- **出典抜粋**
━━━

映画「フォックスキャッチャー」は本当に大大大好きな作品で、スティーブ・カレルの暗い瞳を今もときどき思い出す。

Netflixのこのドキュメンタリーでもやはり身近にいた人から「彼は本当に孤独だったんだと思う」と評されている。ジョン・デュポンという人は、人が望んでも到底得られないような恩恵を浴びながら、本当に欲しいものは手に入らない、という究極的な矛盾と孤独に苛まれていたように見える。
ただ、彼がデイヴ・シュルツを射殺した動機は映画とはずいぶん違っていたようだ。
まず映画版でチャニング・テイタムが演じていたデイヴの弟マークは登場しない。
またジョンの母も事件より前に亡くなっている。
そしてジョンが統合失調症によるものか、コカインかによる妄想を抱えていることは多くの人々が目撃しており、それによる身に覚えのない理由で原因でフォックスキャッチャー農場を追い出されたメンバーも複数いた。

━━━

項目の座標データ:

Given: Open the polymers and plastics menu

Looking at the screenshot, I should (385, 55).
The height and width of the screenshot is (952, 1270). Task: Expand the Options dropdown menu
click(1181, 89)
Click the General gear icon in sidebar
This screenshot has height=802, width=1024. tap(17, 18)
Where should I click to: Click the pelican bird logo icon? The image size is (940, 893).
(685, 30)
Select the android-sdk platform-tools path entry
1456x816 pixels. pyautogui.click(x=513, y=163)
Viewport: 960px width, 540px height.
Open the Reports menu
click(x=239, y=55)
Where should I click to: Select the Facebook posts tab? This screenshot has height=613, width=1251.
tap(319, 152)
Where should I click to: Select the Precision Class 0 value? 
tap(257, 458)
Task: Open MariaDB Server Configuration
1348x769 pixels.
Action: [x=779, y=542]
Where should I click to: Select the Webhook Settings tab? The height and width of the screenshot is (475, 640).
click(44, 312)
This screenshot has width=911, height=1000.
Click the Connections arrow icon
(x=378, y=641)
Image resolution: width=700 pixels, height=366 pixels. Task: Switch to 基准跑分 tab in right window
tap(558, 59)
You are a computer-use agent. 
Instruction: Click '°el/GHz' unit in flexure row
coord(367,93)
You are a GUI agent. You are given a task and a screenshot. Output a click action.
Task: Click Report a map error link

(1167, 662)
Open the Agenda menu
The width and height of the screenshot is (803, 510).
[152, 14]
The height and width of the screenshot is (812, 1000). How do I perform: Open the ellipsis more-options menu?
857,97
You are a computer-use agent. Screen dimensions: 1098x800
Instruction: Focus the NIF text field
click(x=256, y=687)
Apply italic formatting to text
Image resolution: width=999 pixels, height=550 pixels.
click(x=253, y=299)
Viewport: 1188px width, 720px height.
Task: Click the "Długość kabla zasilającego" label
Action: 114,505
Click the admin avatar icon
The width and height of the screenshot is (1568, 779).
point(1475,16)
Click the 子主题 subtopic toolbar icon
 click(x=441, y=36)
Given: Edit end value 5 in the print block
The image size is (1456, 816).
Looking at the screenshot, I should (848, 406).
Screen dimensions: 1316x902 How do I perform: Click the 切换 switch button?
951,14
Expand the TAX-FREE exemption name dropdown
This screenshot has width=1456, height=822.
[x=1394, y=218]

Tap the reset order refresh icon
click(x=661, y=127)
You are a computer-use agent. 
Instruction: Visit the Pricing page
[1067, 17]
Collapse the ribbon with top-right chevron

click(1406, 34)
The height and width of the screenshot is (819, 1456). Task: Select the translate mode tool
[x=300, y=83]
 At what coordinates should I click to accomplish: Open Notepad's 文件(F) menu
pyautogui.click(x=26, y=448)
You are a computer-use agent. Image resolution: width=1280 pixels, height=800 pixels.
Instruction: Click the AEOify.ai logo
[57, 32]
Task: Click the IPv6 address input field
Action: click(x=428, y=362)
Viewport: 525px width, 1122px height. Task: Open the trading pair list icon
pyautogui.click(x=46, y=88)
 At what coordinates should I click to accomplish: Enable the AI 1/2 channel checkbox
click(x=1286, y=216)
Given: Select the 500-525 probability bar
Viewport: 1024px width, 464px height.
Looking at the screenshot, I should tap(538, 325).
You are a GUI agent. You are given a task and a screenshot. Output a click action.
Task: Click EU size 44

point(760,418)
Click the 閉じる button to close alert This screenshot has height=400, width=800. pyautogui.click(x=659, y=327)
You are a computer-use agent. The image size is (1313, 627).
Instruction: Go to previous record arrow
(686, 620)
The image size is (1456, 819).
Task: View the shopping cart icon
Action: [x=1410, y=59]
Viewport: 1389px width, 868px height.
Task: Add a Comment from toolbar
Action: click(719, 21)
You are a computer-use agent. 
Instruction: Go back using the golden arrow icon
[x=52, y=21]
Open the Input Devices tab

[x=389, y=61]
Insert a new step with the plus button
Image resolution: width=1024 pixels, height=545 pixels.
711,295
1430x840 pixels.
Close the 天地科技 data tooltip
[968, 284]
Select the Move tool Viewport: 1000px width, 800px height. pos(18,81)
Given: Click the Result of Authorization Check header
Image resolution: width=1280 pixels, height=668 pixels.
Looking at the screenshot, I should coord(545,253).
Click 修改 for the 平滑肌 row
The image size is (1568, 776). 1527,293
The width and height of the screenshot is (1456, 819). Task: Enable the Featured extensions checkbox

━━━

- **課題**
フォックスキャッチャー事件を扱った文章のうち、「映画「フォックスキャッチャー」で始まり「出されたメンバーも複数いた。」で終わる部分を、「ドキュメンタリー」を「記録映画」に置き換えて書き直してもらえますか？ このデータはここでは使いません。

- **解答例**
映画「フォックスキャッチャー」は本当に大大大好きな作品で、スティーブ・カレルの暗い瞳を今もときどき思い出す。

Netflixのこの記録映画でもやはり身近にいた人から「彼は本当に孤独だったんだと思う」と評されている。ジョン・デュポンという人は、人が望んでも到底得られないような恩恵を浴びながら、本当に欲しいものは手に入らない、という究極的な矛盾と孤独に苛まれていたように見える。
ただ、彼がデイヴ・シュルツを射殺した動機は映画とはずいぶん違っていたようだ。
まず映画版でチャニング・テイタムが演じていたデイヴの弟マークは登場しない。
またジョンの母も事件より前に亡くなっている。
そしてジョンが統合失調症によるものか、コカインかによる妄想を抱えていることは多くの人々が目撃しており、それによる身に覚えのない理由で原因でフォックスキャッチャー農場を追い出されたメンバーも複数いた。